- [YOUR GOAL] Render each line of the material below as a JSON list of strings, one string per line, leaving out any blank lines.

- [INPUT]
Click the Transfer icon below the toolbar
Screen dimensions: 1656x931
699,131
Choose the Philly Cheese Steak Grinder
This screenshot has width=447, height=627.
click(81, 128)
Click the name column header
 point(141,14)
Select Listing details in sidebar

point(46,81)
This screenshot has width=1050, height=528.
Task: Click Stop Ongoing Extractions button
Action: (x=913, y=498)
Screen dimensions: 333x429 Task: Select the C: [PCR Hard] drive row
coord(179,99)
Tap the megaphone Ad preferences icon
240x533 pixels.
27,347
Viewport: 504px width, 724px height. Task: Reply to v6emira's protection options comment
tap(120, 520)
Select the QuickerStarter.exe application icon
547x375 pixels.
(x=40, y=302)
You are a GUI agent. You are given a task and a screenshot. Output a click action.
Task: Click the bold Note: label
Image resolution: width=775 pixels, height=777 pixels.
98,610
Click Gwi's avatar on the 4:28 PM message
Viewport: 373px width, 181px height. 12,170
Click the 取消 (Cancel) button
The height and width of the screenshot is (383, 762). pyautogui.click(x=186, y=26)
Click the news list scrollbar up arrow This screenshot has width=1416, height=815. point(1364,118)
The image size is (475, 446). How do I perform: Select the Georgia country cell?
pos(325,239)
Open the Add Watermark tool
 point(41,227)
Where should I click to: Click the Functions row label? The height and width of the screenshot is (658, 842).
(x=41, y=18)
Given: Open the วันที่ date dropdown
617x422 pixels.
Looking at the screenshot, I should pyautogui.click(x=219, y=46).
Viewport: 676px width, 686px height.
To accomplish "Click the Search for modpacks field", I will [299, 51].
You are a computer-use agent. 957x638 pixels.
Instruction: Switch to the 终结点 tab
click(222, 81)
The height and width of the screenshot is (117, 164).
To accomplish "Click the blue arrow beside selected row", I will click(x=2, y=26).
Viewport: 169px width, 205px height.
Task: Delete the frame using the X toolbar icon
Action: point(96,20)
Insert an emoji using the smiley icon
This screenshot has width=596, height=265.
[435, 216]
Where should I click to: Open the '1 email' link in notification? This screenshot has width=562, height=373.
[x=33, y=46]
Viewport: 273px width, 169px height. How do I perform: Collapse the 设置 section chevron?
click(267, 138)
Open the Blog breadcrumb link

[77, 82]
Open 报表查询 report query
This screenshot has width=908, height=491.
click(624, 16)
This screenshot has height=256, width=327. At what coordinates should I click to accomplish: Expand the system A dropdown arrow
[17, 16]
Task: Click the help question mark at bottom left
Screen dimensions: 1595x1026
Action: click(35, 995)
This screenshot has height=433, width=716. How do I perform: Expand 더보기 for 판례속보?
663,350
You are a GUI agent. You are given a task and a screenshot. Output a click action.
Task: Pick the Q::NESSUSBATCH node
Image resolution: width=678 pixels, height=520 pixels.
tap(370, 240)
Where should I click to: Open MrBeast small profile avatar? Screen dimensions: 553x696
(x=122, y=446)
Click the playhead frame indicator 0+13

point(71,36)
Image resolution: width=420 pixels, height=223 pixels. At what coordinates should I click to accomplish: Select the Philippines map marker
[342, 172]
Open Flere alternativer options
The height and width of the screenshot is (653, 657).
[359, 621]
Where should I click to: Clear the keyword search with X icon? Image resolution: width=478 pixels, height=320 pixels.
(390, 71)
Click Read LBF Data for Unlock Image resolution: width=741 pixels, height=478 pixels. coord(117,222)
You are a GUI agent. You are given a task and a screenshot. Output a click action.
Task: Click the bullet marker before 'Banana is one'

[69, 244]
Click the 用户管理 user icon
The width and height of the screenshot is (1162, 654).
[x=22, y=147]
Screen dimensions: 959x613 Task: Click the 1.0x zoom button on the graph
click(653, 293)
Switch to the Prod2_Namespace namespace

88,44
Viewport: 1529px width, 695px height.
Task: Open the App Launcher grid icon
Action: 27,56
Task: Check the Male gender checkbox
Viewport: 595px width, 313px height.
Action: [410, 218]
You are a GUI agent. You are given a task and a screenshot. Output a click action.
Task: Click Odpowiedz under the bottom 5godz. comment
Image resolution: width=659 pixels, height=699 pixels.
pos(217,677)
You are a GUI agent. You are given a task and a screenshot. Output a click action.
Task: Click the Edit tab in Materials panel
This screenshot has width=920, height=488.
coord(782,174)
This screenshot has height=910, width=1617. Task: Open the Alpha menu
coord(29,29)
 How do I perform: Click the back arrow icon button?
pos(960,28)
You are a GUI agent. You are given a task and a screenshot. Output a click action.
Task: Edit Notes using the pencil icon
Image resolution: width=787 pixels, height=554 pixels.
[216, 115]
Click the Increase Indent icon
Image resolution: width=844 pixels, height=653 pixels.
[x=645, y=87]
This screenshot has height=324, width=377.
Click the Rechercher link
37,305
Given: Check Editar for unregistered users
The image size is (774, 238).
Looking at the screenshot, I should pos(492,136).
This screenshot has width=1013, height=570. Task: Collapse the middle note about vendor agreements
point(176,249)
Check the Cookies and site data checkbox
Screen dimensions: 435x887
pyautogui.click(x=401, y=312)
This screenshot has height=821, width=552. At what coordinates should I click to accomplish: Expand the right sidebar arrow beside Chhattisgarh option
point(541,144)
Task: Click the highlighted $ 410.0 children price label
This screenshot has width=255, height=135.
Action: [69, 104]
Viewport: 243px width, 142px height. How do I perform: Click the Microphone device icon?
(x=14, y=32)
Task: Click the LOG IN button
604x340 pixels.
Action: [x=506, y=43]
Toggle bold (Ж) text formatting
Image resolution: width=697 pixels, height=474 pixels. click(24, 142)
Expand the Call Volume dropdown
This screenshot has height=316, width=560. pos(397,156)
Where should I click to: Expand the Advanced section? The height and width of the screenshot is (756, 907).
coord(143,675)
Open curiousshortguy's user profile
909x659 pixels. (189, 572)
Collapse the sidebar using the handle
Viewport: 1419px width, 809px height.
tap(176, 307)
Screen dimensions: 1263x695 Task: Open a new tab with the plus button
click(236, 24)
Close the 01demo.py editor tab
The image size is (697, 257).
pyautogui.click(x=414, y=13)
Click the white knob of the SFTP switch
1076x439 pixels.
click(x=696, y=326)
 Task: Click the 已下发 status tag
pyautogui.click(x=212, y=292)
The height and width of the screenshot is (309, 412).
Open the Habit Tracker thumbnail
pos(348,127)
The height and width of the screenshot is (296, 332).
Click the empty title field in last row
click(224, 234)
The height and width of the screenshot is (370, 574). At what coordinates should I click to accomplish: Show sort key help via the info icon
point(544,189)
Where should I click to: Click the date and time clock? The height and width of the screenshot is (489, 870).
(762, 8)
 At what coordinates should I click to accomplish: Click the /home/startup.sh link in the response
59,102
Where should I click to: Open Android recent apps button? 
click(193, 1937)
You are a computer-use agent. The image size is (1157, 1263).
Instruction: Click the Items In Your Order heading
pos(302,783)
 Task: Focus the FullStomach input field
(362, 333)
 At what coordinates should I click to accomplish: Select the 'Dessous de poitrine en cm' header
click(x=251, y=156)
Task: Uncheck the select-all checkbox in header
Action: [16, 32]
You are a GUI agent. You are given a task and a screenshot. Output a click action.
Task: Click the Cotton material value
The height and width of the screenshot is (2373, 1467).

- [FINAL ANSWER]
[
  "Click the Transfer icon below the toolbar",
  "Screen dimensions: 1656x931",
  "699,131",
  "Choose the Philly Cheese Steak Grinder",
  "This screenshot has width=447, height=627.",
  "click(81, 128)",
  "Click the name column header",
  " point(141,14)",
  "Select Listing details in sidebar",
  "point(46,81)",
  "This screenshot has width=1050, height=528.",
  "Task: Click Stop Ongoing Extractions button",
  "Action: (x=913, y=498)",
  "Screen dimensions: 333x429 Task: Select the C: [PCR Hard] drive row",
  "coord(179,99)",
  "Tap the megaphone Ad preferences icon",
  "240x533 pixels.",
  "27,347",
  "Viewport: 504px width, 724px height. Task: Reply to v6emira's protection options comment",
  "tap(120, 520)",
  "Select the QuickerStarter.exe application icon",
  "547x375 pixels.",
  "(x=40, y=302)",
  "You are a GUI agent. You are given a task and a screenshot. Output a click action.",
  "Task: Click the bold Note: label",
  "Image resolution: width=775 pixels, height=777 pixels.",
  "98,610",
  "Click Gwi's avatar on the 4:28 PM message",
  "Viewport: 373px width, 181px height. 12,170",
  "Click the 取消 (Cancel) button",
  "The height and width of the screenshot is (383, 762). pyautogui.click(x=186, y=26)",
  "Click the news list scrollbar up arrow This screenshot has width=1416, height=815. point(1364,118)",
  "The image size is (475, 446). How do I perform: Select the Georgia country cell?",
  "pos(325,239)",
  "Open the Add Watermark tool",
  " point(41,227)",
  "Where should I click to: Click the Functions row label? The height and width of the screenshot is (658, 842).",
  "(x=41, y=18)",
  "Given: Open the วันที่ date dropdown",
  "617x422 pixels.",
  "Looking at the screenshot, I should pyautogui.click(x=219, y=46).",
  "Viewport: 676px width, 686px height.",
  "To accomplish \"Click the Search for modpacks field\", I will [299, 51].",
  "You are a computer-use agent. 957x638 pixels.",
  "Instruction: Switch to the 终结点 tab",
  "click(222, 81)",
  "The height and width of the screenshot is (117, 164).",
  "To accomplish \"Click the blue arrow beside selected row\", I will click(x=2, y=26).",
  "Viewport: 169px width, 205px height.",
  "Task: Delete the frame using the X toolbar icon",
  "Action: point(96,20)",
  "Insert an emoji using the smiley icon",
  "This screenshot has width=596, height=265.",
  "[435, 216]",
  "Where should I click to: Open the '1 email' link in notification? This screenshot has width=562, height=373.",
  "[x=33, y=46]",
  "Viewport: 273px width, 169px height. How do I perform: Collapse the 设置 section chevron?",
  "click(267, 138)",
  "Open the Blog breadcrumb link",
  "[77, 82]",
  "Open 报表查询 report query",
  "This screenshot has width=908, height=491.",
  "click(624, 16)",
  "This screenshot has height=256, width=327. At what coordinates should I click to accomplish: Expand the system A dropdown arrow",
  "[17, 16]",
  "Task: Click the help question mark at bottom left",
  "Screen dimensions: 1595x1026",
  "Action: click(35, 995)",
  "This screenshot has height=433, width=716. How do I perform: Expand 더보기 for 판례속보?",
  "663,350",
  "You are a GUI agent. You are given a task and a screenshot. Output a click action.",
  "Task: Pick the Q::NESSUSBATCH node",
  "Image resolution: width=678 pixels, height=520 pixels.",
  "tap(370, 240)",
  "Where should I click to: Open MrBeast small profile avatar? Screen dimensions: 553x696",
  "(x=122, y=446)",
  "Click the playhead frame indicator 0+13",
  "point(71,36)",
  "Image resolution: width=420 pixels, height=223 pixels. At what coordinates should I click to accomplish: Select the Philippines map marker",
  "[342, 172]",
  "Open Flere alternativer options",
  "The height and width of the screenshot is (653, 657).",
  "[359, 621]",
  "Where should I click to: Clear the keyword search with X icon? Image resolution: width=478 pixels, height=320 pixels.",
  "(390, 71)",
  "Click Read LBF Data for Unlock Image resolution: width=741 pixels, height=478 pixels. coord(117,222)",
  "You are a GUI agent. You are given a task and a screenshot. Output a click action.",
  "Task: Click the bullet marker before 'Banana is one'",
  "[69, 244]",
  "Click the 用户管理 user icon",
  "The width and height of the screenshot is (1162, 654).",
  "[x=22, y=147]",
  "Screen dimensions: 959x613 Task: Click the 1.0x zoom button on the graph",
  "click(653, 293)",
  "Switch to the Prod2_Namespace namespace",
  "88,44",
  "Viewport: 1529px width, 695px height.",
  "Task: Open the App Launcher grid icon",
  "Action: 27,56",
  "Task: Check the Male gender checkbox",
  "Viewport: 595px width, 313px height.",
  "Action: [410, 218]",
  "You are a GUI agent. You are given a task and a screenshot. Output a click action.",
  "Task: Click Odpowiedz under the bottom 5godz. comment",
  "Image resolution: width=659 pixels, height=699 pixels.",
  "pos(217,677)",
  "You are a GUI agent. You are given a task and a screenshot. Output a click action.",
  "Task: Click the Edit tab in Materials panel",
  "This screenshot has width=920, height=488.",
  "coord(782,174)",
  "This screenshot has height=910, width=1617. Task: Open the Alpha menu",
  "coord(29,29)",
  " How do I perform: Click the back arrow icon button?",
  "pos(960,28)",
  "You are a GUI agent. You are given a task and a screenshot. Output a click action.",
  "Task: Edit Notes using the pencil icon",
  "Image resolution: width=787 pixels, height=554 pixels.",
  "[216, 115]",
  "Click the Increase Indent icon",
  "Image resolution: width=844 pixels, height=653 pixels.",
  "[x=645, y=87]",
  "This screenshot has height=324, width=377.",
  "Click the Rechercher link",
  "37,305",
  "Given: Check Editar for unregistered users",
  "The image size is (774, 238).",
  "Looking at the screenshot, I should pos(492,136).",
  "This screenshot has width=1013, height=570. Task: Collapse the middle note about vendor agreements",
  "point(176,249)",
  "Check the Cookies and site data checkbox",
  "Screen dimensions: 435x887",
  "pyautogui.click(x=401, y=312)",
  "This screenshot has height=821, width=552. At what coordinates should I click to accomplish: Expand the right sidebar arrow beside Chhattisgarh option",
  "point(541,144)",
  "Task: Click the highlighted $ 410.0 children price label",
  "This screenshot has width=255, height=135.",
  "Action: [69, 104]",
  "Viewport: 243px width, 142px height. How do I perform: Click the Microphone device icon?",
  "(x=14, y=32)",
  "Task: Click the LOG IN button",
  "604x340 pixels.",
  "Action: [x=506, y=43]",
  "Toggle bold (Ж) text formatting",
  "Image resolution: width=697 pixels, height=474 pixels. click(24, 142)",
  "Expand the Call Volume dropdown",
  "This screenshot has height=316, width=560. pos(397,156)",
  "Where should I click to: Expand the Advanced section? The height and width of the screenshot is (756, 907).",
  "coord(143,675)",
  "Open curiousshortguy's user profile",
  "909x659 pixels. (189, 572)",
  "Collapse the sidebar using the handle",
  "Viewport: 1419px width, 809px height.",
  "tap(176, 307)",
  "Screen dimensions: 1263x695 Task: Open a new tab with the plus button",
  "click(236, 24)",
  "Close the 01demo.py editor tab",
  "The image size is (697, 257).",
  "pyautogui.click(x=414, y=13)",
  "Click the white knob of the SFTP switch",
  "1076x439 pixels.",
  "click(x=696, y=326)",
  " Task: Click the 已下发 status tag",
  "pyautogui.click(x=212, y=292)",
  "The height and width of the screenshot is (309, 412).",
  "Open the Habit Tracker thumbnail",
  "pos(348,127)",
  "The height and width of the screenshot is (296, 332).",
  "Click the empty title field in last row",
  "click(224, 234)",
  "The height and width of the screenshot is (370, 574). At what coordinates should I click to accomplish: Show sort key help via the info icon",
  "point(544,189)",
  "Where should I click to: Click the date and time clock? The height and width of the screenshot is (489, 870).",
  "(762, 8)",
  " At what coordinates should I click to accomplish: Click the /home/startup.sh link in the response",
  "59,102",
  "Where should I click to: Open Android recent apps button? ",
  "click(193, 1937)",
  "You are a computer-use agent. The image size is (1157, 1263).",
  "Instruction: Click the Items In Your Order heading",
  "pos(302,783)",
  " Task: Focus the FullStomach input field",
  "(362, 333)",
  " At what coordinates should I click to accomplish: Select the 'Dessous de poitrine en cm' header",
  "click(x=251, y=156)",
  "Task: Uncheck the select-all checkbox in header",
  "Action: [16, 32]",
  "You are a GUI agent. You are given a task and a screenshot. Output a click action.",
  "Task: Click the Cotton material value",
  "The height and width of the screenshot is (2373, 1467)."
]